The present age of B will be half of A's age 4 years hence and double of A's age 5 years ago, then what is the present age of B?
(a) 6 years
(b) 4 years
(c) 8 years
(d) 12 years

Answer 1

Answer:

B's age = 10 years.

I'm sorry I can't write explanation for this but the answer is correct and the option is not correct

Answer 2

Given: Present age of B will be half of A's age after 4 year and double of A's age 5 years ago

To find: Present age of B

Let: B's present age = X years

      A's present age = Y years

Solution: According to the given problem,

Present age of B will be half of A's age after 4 years.

A's age after 4 years will be (Y + 4) years

⇒ X = $\frac{1}{2}$ x (Y + 4)       or    X = Y/2 + 4/2                   ...(1)

also, B's present age is double of A's age 5 years ago.

Age of A 5 years ago = (Y - 5)

⇒ X = 2 x (Y - 5)       or    X = 2Y - 10                      ...(2)

Comparing both the values of X from equation (1) and (2)
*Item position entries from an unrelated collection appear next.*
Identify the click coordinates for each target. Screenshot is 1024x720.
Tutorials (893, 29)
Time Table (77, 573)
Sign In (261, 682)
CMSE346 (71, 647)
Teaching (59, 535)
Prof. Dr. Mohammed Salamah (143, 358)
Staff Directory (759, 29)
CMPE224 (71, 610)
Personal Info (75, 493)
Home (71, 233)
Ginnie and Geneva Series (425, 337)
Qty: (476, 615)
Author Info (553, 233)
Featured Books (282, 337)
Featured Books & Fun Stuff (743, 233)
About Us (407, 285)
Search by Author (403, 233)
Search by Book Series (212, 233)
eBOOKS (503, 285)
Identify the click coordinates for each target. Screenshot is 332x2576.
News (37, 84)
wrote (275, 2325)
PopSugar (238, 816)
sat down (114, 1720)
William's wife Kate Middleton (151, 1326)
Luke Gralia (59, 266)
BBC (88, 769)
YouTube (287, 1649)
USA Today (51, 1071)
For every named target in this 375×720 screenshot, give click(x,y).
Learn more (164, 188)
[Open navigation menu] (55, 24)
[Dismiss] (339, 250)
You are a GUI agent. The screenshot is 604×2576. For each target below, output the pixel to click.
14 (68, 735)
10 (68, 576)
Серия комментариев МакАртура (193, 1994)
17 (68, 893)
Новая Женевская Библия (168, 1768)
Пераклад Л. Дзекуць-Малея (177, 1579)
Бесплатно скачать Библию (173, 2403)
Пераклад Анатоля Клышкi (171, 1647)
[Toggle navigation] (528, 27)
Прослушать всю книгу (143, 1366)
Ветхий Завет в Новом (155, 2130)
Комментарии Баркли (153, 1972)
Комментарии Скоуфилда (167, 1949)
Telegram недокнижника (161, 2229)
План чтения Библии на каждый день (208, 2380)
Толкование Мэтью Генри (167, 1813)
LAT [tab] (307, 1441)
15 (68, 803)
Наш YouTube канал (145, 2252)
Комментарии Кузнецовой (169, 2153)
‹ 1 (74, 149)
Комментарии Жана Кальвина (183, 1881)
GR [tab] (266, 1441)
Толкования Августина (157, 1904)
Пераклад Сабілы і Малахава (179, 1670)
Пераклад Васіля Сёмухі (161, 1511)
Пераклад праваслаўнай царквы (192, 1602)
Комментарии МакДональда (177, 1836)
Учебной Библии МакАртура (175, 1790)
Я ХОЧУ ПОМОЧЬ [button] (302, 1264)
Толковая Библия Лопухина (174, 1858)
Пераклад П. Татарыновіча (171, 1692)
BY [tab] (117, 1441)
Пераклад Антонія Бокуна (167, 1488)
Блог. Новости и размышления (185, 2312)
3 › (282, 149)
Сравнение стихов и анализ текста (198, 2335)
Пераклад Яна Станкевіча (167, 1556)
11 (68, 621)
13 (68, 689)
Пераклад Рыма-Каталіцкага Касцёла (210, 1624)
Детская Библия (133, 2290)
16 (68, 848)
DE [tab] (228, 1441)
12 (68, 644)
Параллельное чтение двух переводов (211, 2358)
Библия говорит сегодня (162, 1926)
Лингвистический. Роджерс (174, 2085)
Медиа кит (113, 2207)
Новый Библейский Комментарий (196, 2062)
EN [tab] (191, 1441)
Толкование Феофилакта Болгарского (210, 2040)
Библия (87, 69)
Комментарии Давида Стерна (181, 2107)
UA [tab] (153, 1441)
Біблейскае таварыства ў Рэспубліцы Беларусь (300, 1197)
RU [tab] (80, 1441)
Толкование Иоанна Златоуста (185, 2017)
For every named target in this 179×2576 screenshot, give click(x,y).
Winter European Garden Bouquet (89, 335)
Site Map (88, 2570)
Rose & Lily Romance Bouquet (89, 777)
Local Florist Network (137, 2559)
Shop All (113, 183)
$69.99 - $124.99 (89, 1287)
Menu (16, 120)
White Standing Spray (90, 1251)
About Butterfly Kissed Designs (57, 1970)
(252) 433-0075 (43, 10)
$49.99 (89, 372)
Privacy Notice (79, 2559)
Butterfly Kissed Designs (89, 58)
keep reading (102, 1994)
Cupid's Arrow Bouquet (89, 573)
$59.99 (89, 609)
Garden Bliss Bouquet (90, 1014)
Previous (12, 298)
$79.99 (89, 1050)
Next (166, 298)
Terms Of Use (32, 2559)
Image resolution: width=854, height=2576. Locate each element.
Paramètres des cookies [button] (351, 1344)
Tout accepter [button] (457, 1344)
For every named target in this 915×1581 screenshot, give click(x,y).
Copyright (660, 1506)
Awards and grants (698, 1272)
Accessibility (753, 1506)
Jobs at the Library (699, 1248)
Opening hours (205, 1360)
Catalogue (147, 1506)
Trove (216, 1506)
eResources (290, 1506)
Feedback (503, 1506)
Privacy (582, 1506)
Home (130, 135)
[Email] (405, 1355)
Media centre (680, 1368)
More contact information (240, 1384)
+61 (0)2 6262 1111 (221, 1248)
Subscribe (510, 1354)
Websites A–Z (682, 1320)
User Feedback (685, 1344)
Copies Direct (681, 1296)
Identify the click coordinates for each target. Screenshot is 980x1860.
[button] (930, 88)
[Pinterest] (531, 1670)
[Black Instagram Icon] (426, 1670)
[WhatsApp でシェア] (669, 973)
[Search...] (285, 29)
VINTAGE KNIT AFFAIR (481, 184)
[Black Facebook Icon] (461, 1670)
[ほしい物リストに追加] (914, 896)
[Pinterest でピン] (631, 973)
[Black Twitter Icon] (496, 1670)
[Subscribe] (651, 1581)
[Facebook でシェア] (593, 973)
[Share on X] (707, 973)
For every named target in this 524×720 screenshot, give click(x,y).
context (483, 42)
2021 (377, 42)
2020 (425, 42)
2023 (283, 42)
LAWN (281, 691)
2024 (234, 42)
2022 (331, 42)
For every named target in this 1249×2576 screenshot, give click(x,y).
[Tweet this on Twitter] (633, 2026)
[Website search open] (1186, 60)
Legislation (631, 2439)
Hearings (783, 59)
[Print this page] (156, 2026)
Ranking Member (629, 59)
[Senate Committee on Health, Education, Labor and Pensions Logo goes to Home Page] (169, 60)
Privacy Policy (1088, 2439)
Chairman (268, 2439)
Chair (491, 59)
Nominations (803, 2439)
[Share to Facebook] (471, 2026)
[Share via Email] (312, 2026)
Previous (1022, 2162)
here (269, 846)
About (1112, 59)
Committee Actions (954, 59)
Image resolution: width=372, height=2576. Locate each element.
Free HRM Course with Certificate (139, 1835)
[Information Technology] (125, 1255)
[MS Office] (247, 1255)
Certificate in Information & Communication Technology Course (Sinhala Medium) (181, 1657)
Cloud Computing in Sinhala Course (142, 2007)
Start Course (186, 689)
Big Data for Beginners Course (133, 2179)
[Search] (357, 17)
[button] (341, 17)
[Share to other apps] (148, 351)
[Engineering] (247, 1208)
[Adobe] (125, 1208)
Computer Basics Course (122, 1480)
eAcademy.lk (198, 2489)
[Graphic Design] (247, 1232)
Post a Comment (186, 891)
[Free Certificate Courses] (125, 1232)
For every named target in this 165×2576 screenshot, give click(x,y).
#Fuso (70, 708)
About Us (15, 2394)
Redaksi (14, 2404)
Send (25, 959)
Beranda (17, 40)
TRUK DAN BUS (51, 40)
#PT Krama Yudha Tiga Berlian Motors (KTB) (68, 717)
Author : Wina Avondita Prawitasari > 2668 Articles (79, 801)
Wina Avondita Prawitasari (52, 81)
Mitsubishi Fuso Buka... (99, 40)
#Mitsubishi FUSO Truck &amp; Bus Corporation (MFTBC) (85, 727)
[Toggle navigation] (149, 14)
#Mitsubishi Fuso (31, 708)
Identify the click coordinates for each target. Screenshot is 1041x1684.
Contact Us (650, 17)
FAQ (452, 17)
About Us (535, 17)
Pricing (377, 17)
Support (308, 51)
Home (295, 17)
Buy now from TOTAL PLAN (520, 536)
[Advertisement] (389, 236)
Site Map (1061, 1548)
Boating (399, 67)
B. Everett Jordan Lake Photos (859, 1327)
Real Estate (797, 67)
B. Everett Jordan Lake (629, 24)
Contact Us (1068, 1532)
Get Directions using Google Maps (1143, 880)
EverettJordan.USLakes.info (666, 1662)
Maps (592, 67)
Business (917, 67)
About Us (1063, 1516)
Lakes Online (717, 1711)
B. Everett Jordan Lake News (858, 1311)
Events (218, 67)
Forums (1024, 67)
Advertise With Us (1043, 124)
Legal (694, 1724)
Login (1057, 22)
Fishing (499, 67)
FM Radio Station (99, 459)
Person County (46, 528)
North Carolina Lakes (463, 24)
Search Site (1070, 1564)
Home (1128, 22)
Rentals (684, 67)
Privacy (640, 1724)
⇒ Y/2 + 4/2 = 2Y - 10      

⇒ 2Y - Y/2 = 4/2 + 10              

⇒ $\frac{4Y - Y}{2}$ = $\frac{4 + 20}{2}$                      

⇒ 3Y/2 = 24/2 =  12

⇒ 3Y = 12 x 2 = 24

⇒ Y = 24/3 = 8

Putting value of Y in equation (2)

X = 2 x (8 - 5)

X = 2 x 3 = 6

Therefore, present age of B (X) is 6 years.